### EXERCISE OBJECTIVE
Which lines in the data below contain the word "Server"? Return each of them.
*** Block opens ***
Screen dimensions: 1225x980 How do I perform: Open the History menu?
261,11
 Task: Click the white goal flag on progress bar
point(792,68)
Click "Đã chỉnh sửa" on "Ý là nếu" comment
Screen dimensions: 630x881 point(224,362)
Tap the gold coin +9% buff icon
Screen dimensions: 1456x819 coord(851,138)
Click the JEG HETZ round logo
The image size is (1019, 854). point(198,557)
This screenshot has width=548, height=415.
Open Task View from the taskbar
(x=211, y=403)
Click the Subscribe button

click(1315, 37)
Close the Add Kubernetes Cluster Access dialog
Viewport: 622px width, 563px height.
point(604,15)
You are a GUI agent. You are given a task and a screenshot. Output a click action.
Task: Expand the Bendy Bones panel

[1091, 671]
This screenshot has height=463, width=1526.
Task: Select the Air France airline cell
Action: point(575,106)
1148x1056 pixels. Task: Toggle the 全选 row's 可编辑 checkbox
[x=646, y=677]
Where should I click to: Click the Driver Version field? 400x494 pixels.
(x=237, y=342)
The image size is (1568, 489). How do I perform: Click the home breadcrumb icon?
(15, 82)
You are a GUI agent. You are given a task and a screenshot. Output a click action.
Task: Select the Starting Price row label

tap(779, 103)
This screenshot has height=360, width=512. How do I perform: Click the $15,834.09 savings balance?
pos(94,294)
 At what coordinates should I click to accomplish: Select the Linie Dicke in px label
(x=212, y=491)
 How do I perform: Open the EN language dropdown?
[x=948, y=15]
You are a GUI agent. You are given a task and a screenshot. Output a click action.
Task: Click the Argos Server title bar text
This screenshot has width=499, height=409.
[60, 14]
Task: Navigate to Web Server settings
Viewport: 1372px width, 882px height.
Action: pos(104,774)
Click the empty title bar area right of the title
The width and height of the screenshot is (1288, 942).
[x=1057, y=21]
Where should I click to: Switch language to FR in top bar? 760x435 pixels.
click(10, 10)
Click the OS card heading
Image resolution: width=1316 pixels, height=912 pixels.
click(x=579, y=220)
*** Block closes ***
### PROBLEM SOLUTION
Task: Click the Argos Server title bar text
Task: Navigate to Web Server settings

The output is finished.